Geography
- Location: Southerton, Harare, Zimbabwe

Organisation
- Care system: Government
- Type: General
- Affiliated university: Ministry of Health and Child Care (Zimbabwe), Faculty of Medicine, University of Zimbabwe

Services
- Beds: 2000

History
- Founded: 1958

Links
- Lists: Hospitals in Zimbabwe
- Other links: List of hospitals in Zimbabwe

= Harare Central Hospital =

Sally Mugabe Central Hospital also known as Harare Central Hospital/Gomo Hospital is the second largest public hospital in Zimbabwe after Parirenyatwa Hospital.
The hospital is the main referral center for patients and casualties from the Northern half of Zimbabwe and is also the main services hospital for greater Harare residents.

Harare Hospital was officially opened on 2 May 1958 by the then Governor General of the Federation of Rhodesia and Nyasaland, Lord Dalhousie.

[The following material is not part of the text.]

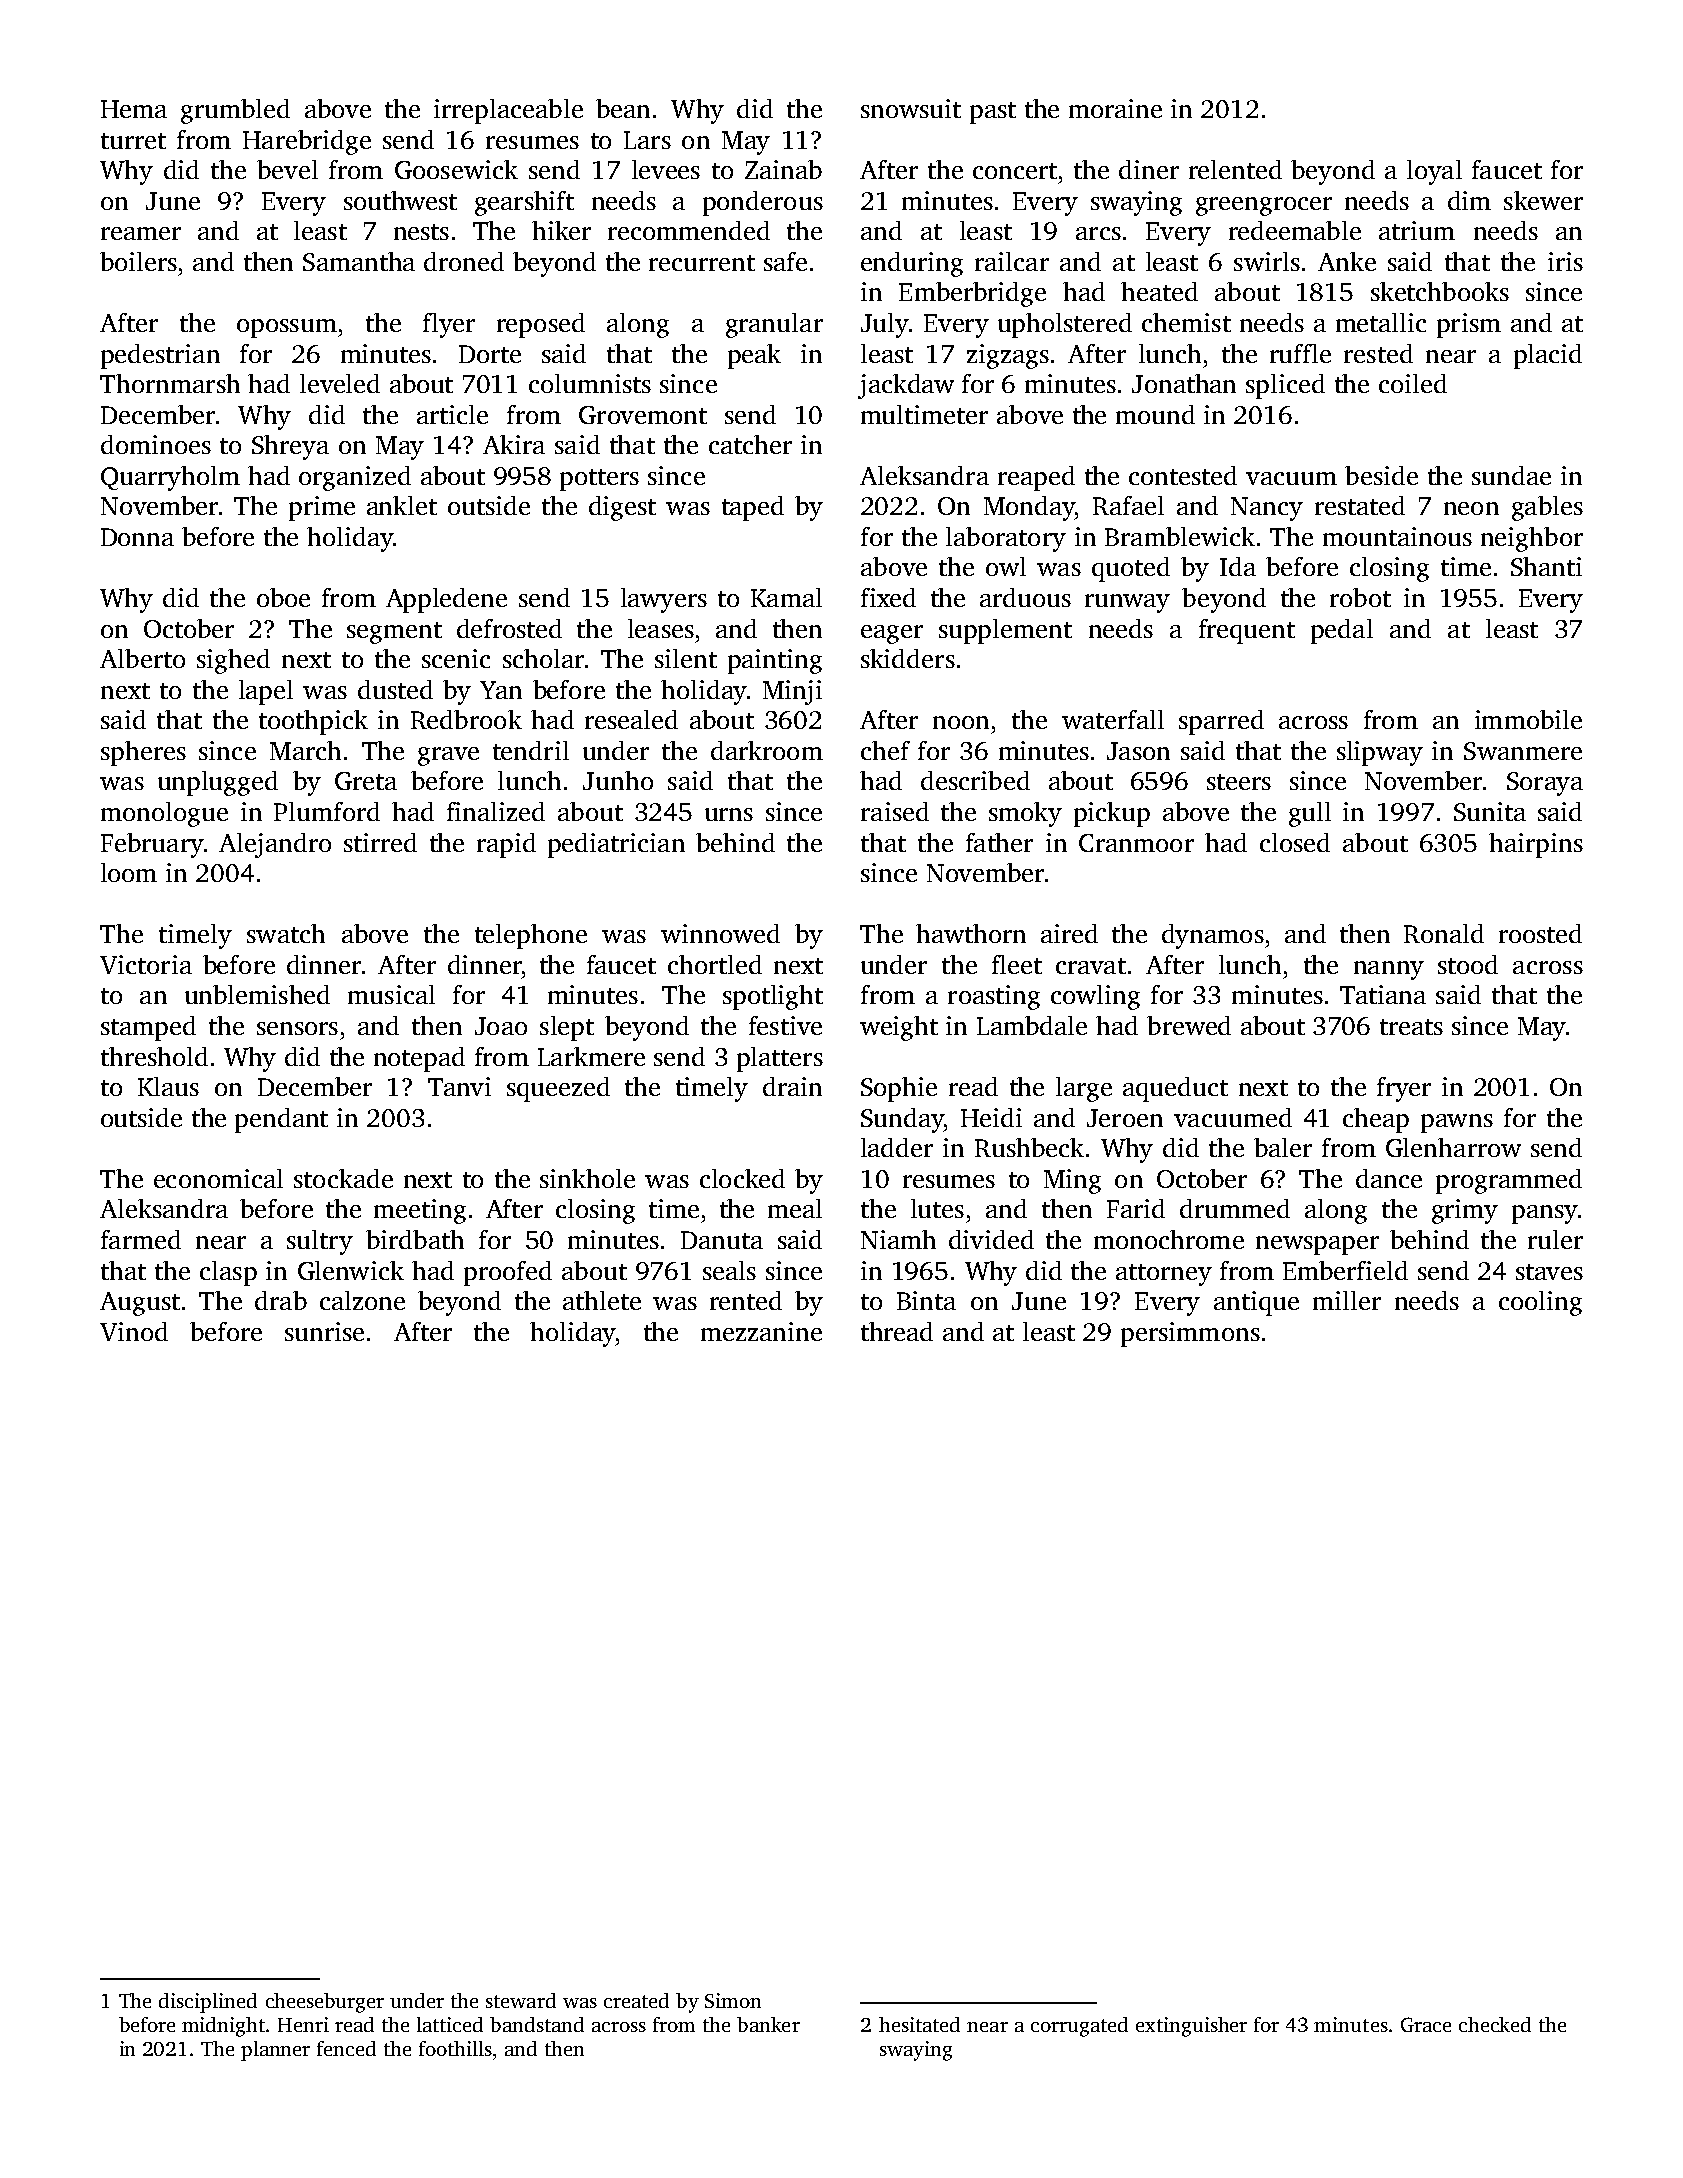 The image size is (1683, 2178). Describe the element at coordinates (1186, 322) in the document. I see `chemist` at that location.
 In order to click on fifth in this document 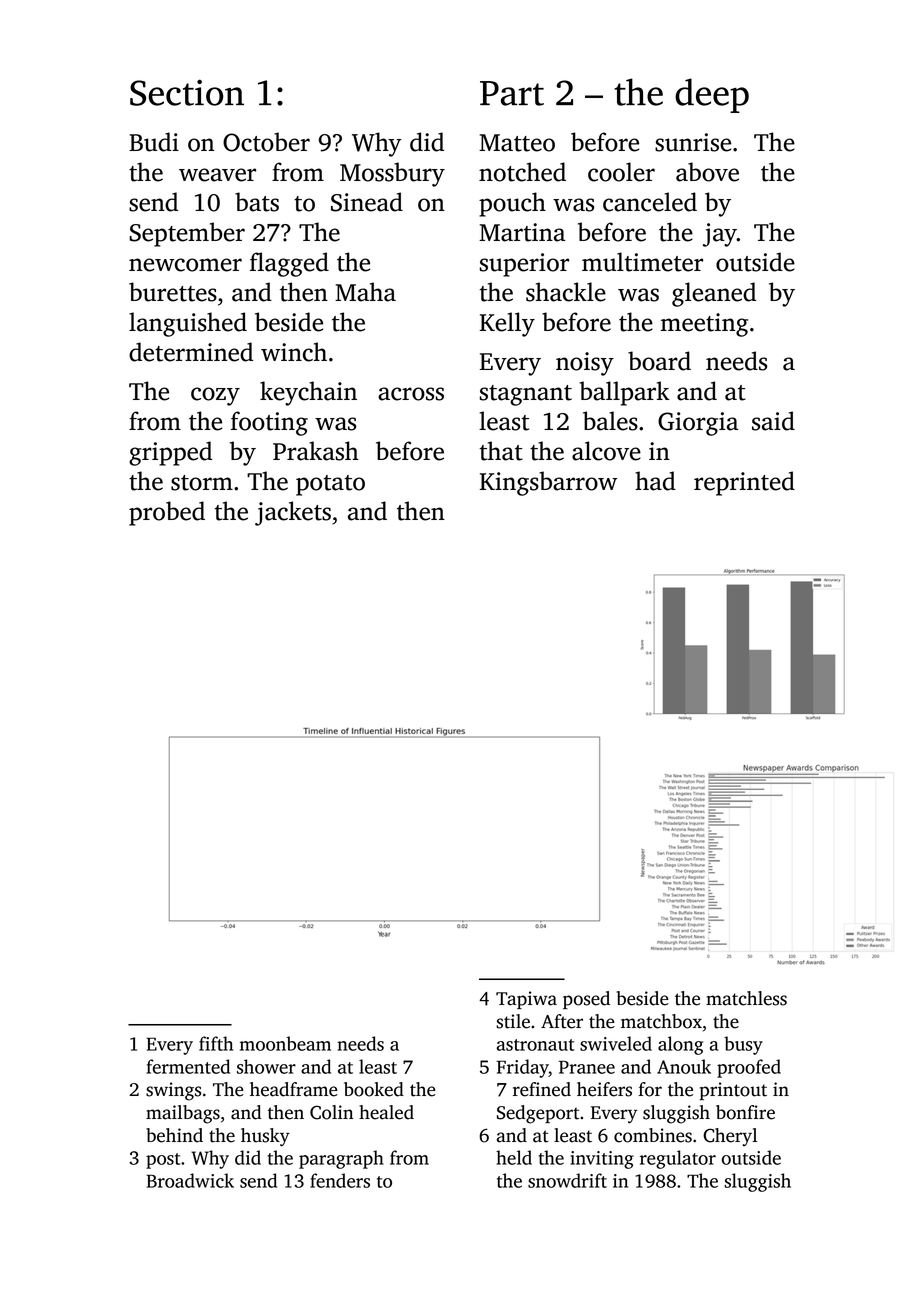, I will do `click(216, 1043)`.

The hospital has been the main teaching hospital for the University of Zimbabwe's Faculty of Medicine's practical lectures since 1966 and has full accreditation by the College of Surgeons for East-Central and Southern Africa status for the training of surgeons. The hospital is also a training hospital for nurses, theatre nurses, pediatric nurses, midwives, radiographers, laboratory technicians and pharmacy technicians.

==Main wards==
- General ward
- Martenity ward/Harare Maternity Hospital/Pediatric Health Care facility
- Children's Ward/Harare Children's Hospital
- Psychiatric ward/Harare Central Psychiatric Unit

== Medical director ==
The chief medical director of the harare centre hospital is CMO Mr H. Mungani.